課題一覧:
1 – 次の(a)〜(c)のそれぞれが超解像技術の記事の内容と合っているかを「はい」か「いいえ」で答え、判断の決め手となった記事の語句をそのまま引用せよ。
(a) 「超解像」という言葉は、東芝が考えた名称である。
(b) DVDビデオの映像は、フルHDパネルでは面積比で6倍に拡大されて表示される。
(c) バイキュービック法では、4×4の16点のピクセル値を変換元から取り出す。
2 – 超解像技術の記事を、最後の文の続きから書き進めよ。

ページ本文:
——————

東芝REGZAのCMに福山雅治が登場していることが話題になっているが、そこでアピールしているのが、2008年の秋冬モデルのREGZA ZH7000/Z7000/FH7000に搭載した超解像技術。
“超”の響きがややセンセーショナルだが、この“超解像”というキーワードは、採用第一号の東芝が考えたものではなく、画像電子学会などの映像系学術界で用いられる一般技術用語である。だから、ソニーやシャープからも独自の超解像技術を採用した製品が出てくる可能性もあり、実際、東芝も独自の超解像技術に対し「レゾリューション・プラス」というブランド名を付けている。 では、この「超解像」とはどんなテクノロジーなのか。今回の大画面☆マニアでは、この「超解像技術」にスポットをあてた。
■ 解像度変換技術と超解像技術の違い
超解像技術の本質を解説する前に、ここにきて、超解像技術が急激に注目されるようになったのか、その理由について簡単に述べておこう。 現在、テレビ製品はハイビジョン化が急激に進み、中堅クラスでは既に大半がフルHDと呼ばれる1,920×1,080ドット解像度になっているが、表示映像の多くがこの解像度に満たない。 DVDビデオは720×480ドットなのでフルHDパネルには面積比で6倍に拡大されて表示されることになる。逆にいうと、このケースでは、フルHDパネルの1画素は、表示映像全体の1/6の情報しか表示できていないことになる。 “ハイビジョン”放送のデジタル放送も、地上デジタル放送は1,440×1,080ドット解像度の映像を表示時に横幅を1.33倍に拡大して1,920×1,080ドットとしてから表示している。BSデジタルは1,920×1,080ドットが多いが、1,440ドットの放送局も存在する。 ブルーレイソフトの映像は1,920×1,080ドットが主流だが、それでも、この先、液晶パネルは4K2K(4,096×2,160ドット)などへと進化すると見られているから、4KパネルではフルHDの映像ですら拡大して表示する時代がおぼろげに見えている。 つまり、現時点においても、そして将来的にも、高品位に映像を拡大する技術が重要になってくるというわけだ。 これを最も簡易的に実現するのがオーソドックスな「解像度変換」技術だ。 拡大方向への解像度変換には様々な手法があり、各映像機器メーカーの独自ノウハウがあるのだが、最も基本的な手法は、変換元の低解像度映像のピクセルを、変換後の高解像度なピクセルの座標系を基準にして複数個参照し(実際には多くが重複する)、それらのカラー値から変換後の高解像度ピクセルを計算する方法が用いられる。 今でもよく用いられるのがバイキュービック法(bicubic convolution)だ。これは変換後の座標系基準で4×4の16点のピクセル値を変換元より取り出し、これらの取り出した16点の値に重み付けをして加重平均的な計算を行ない変換後のピクセル値を決定する。補間式には「f(t)=sin(π・t)÷π・t」を用いるのが一般的だが、映像プロセッサなどではこれを三次多項式で近似した近似式が用いられることもある。バイリニア法ではぼけてしまうような輪郭表現においてもバイキュービック法では比較的クリアな輪郭が維持される特徴がある。

——————

与えられた情報:
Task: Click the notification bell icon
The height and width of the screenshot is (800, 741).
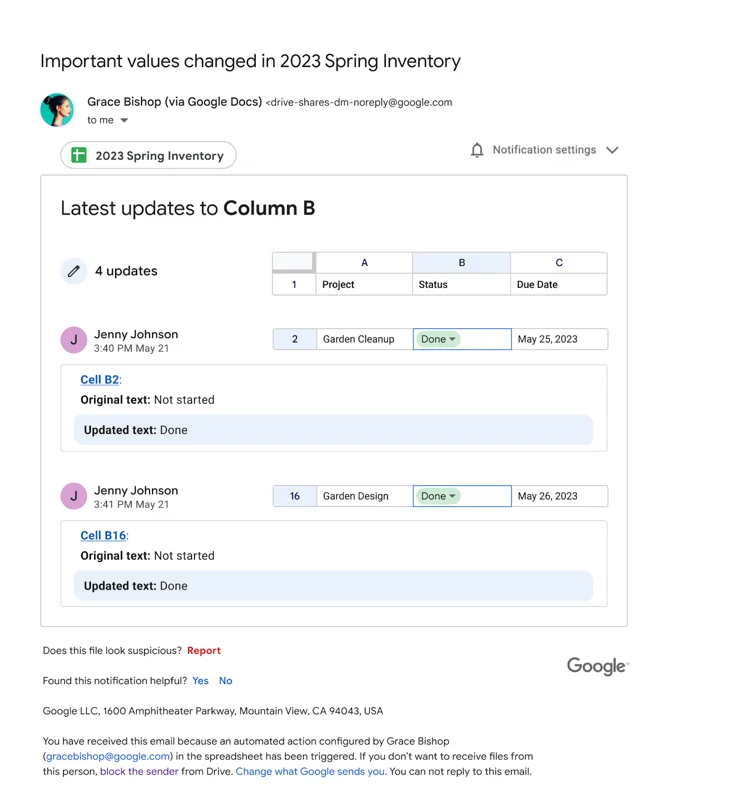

——————

課題ごとの解答:
1 –
(a) いいえ:「採用第一号の東芝が考えたものではなく、画像電子学会などの映像系学術界で用いられる一般技術用語である」
(b) はい:「DVDビデオは720×480ドットなのでフルHDパネルには面積比で6倍に拡大されて表示されることになる」
(c) はい:「変換後の座標系基準で4×4の16点のピクセル値を変換元より取り出し」

2 –
こうした解像度変換技術は解像度の高いパネルで、いかにぼやけさせないで低解像度を表示させるかと言う技術になる。この方法では表示映像の情報量は入力映像原信号から変化しない。 この解像度変換技術を一歩進ませ、表示映像の情報量を入力映像原信号から増加させつつ解像度変換を行なうのが超解像技術だ。 「入力映像原信号からどのようにして情報量を増やすか」が超解像技術の中核となる部分であり、このアルゴリズムに各社独自のノウハウがあるわけだが、基本的な考え方は似ている。 まず、ある入力された映像は、実際にはもっと高い解像度の映像であったのに、撮影されたり、画像処理などによって“低解像度化されて今の解像度になった”と仮定する事から始まる。つまり、一段高い解像度の映像が低解像度処理によって今の解像度になったとみなすのだ。 具体的な例でいうと、表示する映像がDVDビデオの720×480ドットだったとすれば、この映像は、より高い解像度の映像が720×480ドットに低解像度変換されたものと見なす。逆にいうと、720×480ドットの映像の1画素は、その「より高い解像度の映像」の複数画素の情報が丸められているとみなせるわけで、1画素に落ち込んでしまった、その架空の高解像映像の画素情報を復元する技術が超解像技術ということになる。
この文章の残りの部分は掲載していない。